Zasadniczo masz rację, ale wiesz... wszelkiej maści ideologie, choć w przeważającej większości są immanentnie irracjonalne, nie biorą się jednak tak całkiem znikąd. W tym przypadku mamy do czynienia z sytuacją, w której Predatorzy pierwotnie wykorzystywali jedynie ludzi jako żywicieli dla Alienów, bowiem byli zwyczajnie prymitywni. Później, jak wynika ze wspomnianego flashbacka, hodowla Obcych wymknęła się spod kontroli, wysterylizowano całą lokację eksplozją mini-bomby atomowej i od tej pory... poczynania Predziów robią się cokolwiek zagadkowe. Nagle postanawiają odwiedzać Ziemie nie częściej, niż raz na sto lat - po co, dlaczego? Już z dwóch pierwszych filmów z Predatorem wynika, że Predatorzy odwiedzają tereny łowieckie znacznie częściej - i to z diablo dobrych powodów, bo w końcu jaki sens ma wysyłanie trzech łowców na jakąś zapyziałą planetę co sto lat? To kiedy te Predzie miałyby się wyszkolić, skoro poświęcają tak długi okres czasu na nicnierobienie? Do tego Ziemia jest obecnie zaludniona przez dużo wdzięczniejszy cel do polowań - homo sapiens - więc ma tak naprawdę żadnego powodu, by dalej ciągnąć ten kłopotliwy interes z piramidą pod lodem, który przysparza im nowych łowców z zatrważającą częstotliwością trzech osobników na stulecie. Po prostu... to jest kretynizm. I samo powiedzenie "bo ideologia" tego nie usprawiedliwia.

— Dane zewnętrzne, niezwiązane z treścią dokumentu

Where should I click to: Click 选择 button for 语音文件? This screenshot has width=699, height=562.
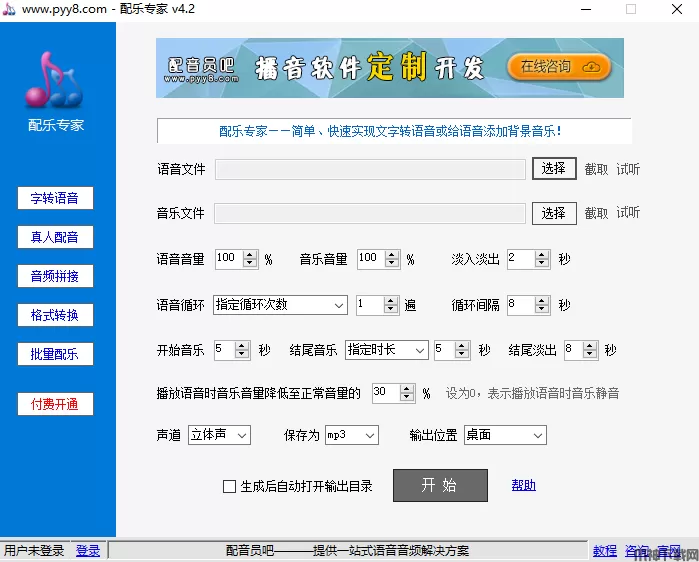(553, 169)
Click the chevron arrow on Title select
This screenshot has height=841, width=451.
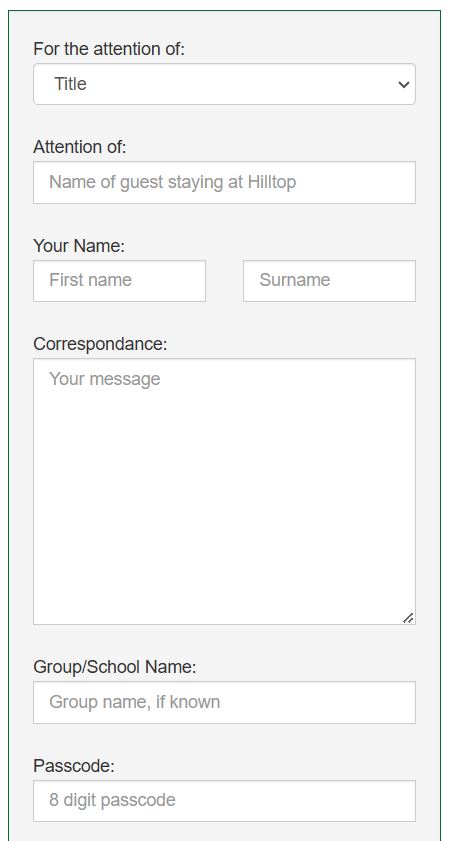click(404, 85)
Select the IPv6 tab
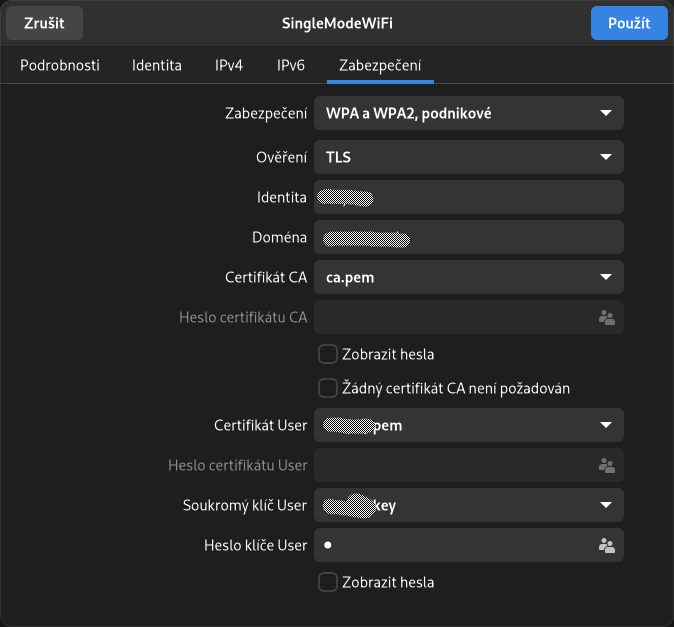 coord(291,66)
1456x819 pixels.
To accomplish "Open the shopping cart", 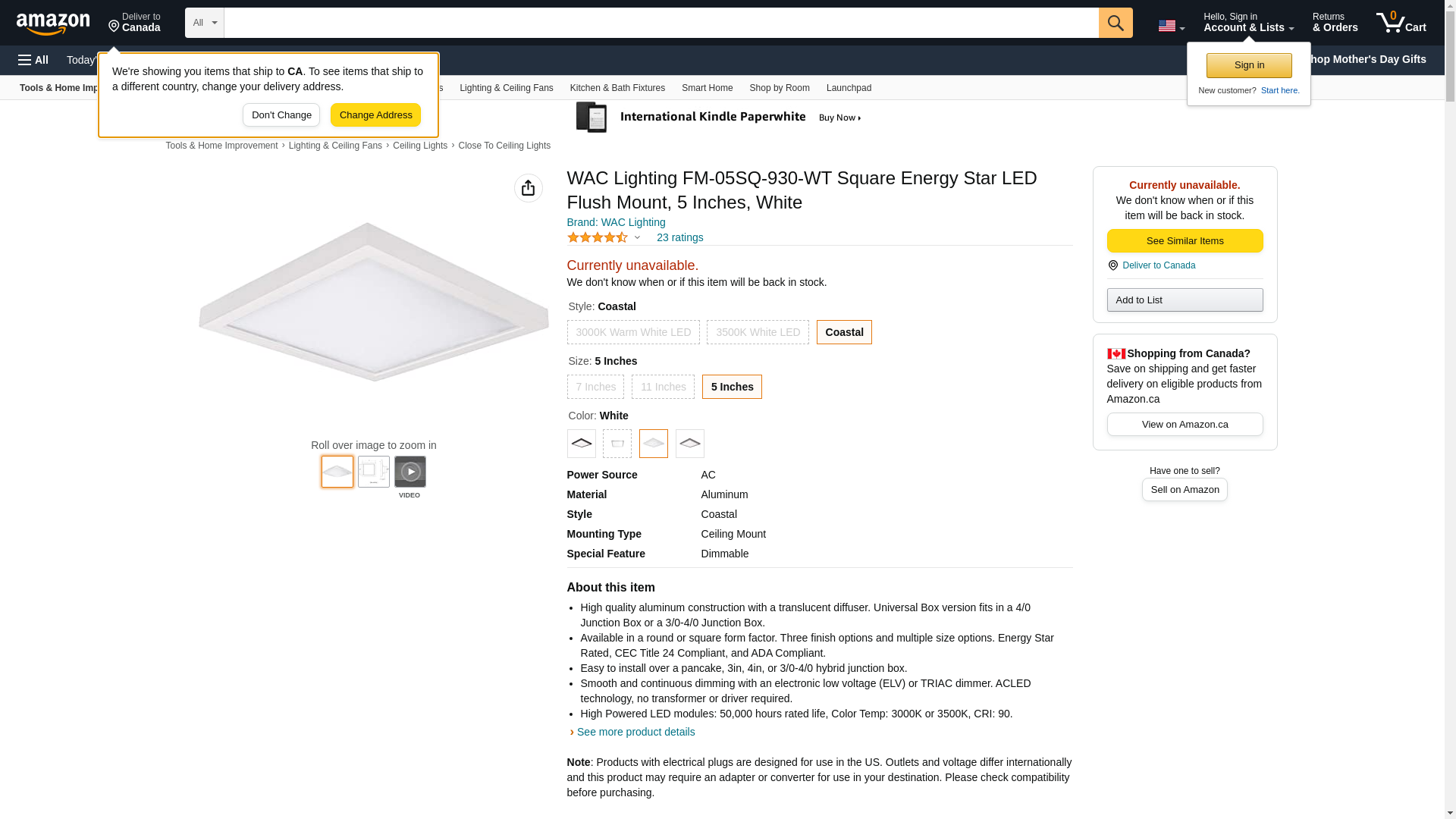I will pyautogui.click(x=1401, y=23).
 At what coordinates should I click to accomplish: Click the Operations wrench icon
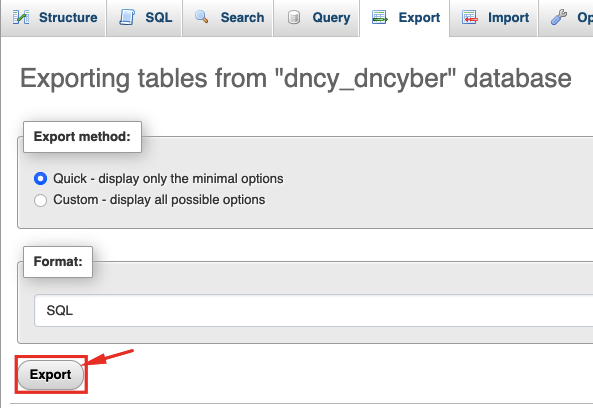click(559, 17)
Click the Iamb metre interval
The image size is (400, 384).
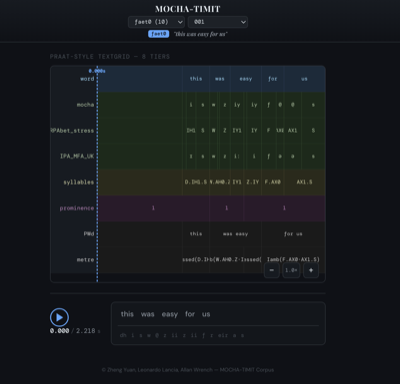293,259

Prędzej komiksy. Nie wiem, jakich scen walki się spodziewałeś w sytuacji gdy masz do czynienia z dwójką kosmitów zdolną zabić człowieka nawet czymś takim jak pchnięcie na bok, by nie przeszkadzał.

Możliwe, ale sama siła fizyczna to jeszcze nie wszystko. Lwy czy tygrysy są zdecydowanie silniejsze od ludzi, a mimo to były w większości przypadków bezradne nawet w starciu z prymitywnymi dzikusami, wyposażonymi w dzidy. A co dopiero z "białym człowiekiem", posiadającym broń palną. A tutaj masz uzbrojonego po zęby Predatora, który nie umie nawet zrobić użytku z całego tego arsenału, który ze sobą targa. Do tego dochodzą jeszcze rozmaite przekłamania pokroju faktu, że broń Predatora raz rozpuszcza się w kwasie Aliena (a nie powinna - i to nie tylko przez wzgląd na kanony postaci, ale zdrowy rozsądek; polowali na te stwory od tysiącleci, a pan reżyser próbuje mi wmówić, że nie wynaleźli nawet materiałów odpornych na ich kwas?), a innym razem nie. Przykład: Predzio, w walce z tym Alienem, który go ostatecznie zaciukał, ucina mu wristbladem ogonek. Rezultat? Ostrza nie ma, bo się stopiło. Później, jedyny kompetentny spośród Predatorów takim samym wristbladem rozcina łeb na pół Alienowi, który się do niego skradał. Rezultat? Ostrze całe. O innych udogodnieniach, takich jak plasmacaster czy tryby widzenia, pozwalające Predatorowi wykrywać obecność Obcych, reżyser postanowił z rozmysłem zapomnieć (zresztą, cholera wie, czy w ogóle o nich wiedział), byleby tylko dać fory Alienom.

Dodatkowo owe zwierzę odbiera Predatorowi czynnik zaskoczenia w postaci niewidzialności

A Predator odbiera mu element zaskoczenia w postaci umiejętności skradania się tym, że ma wspomniany tryb widzenia, wyłapujący Alieny. Przewagi po stronie Obcego zatem tutaj nie ma.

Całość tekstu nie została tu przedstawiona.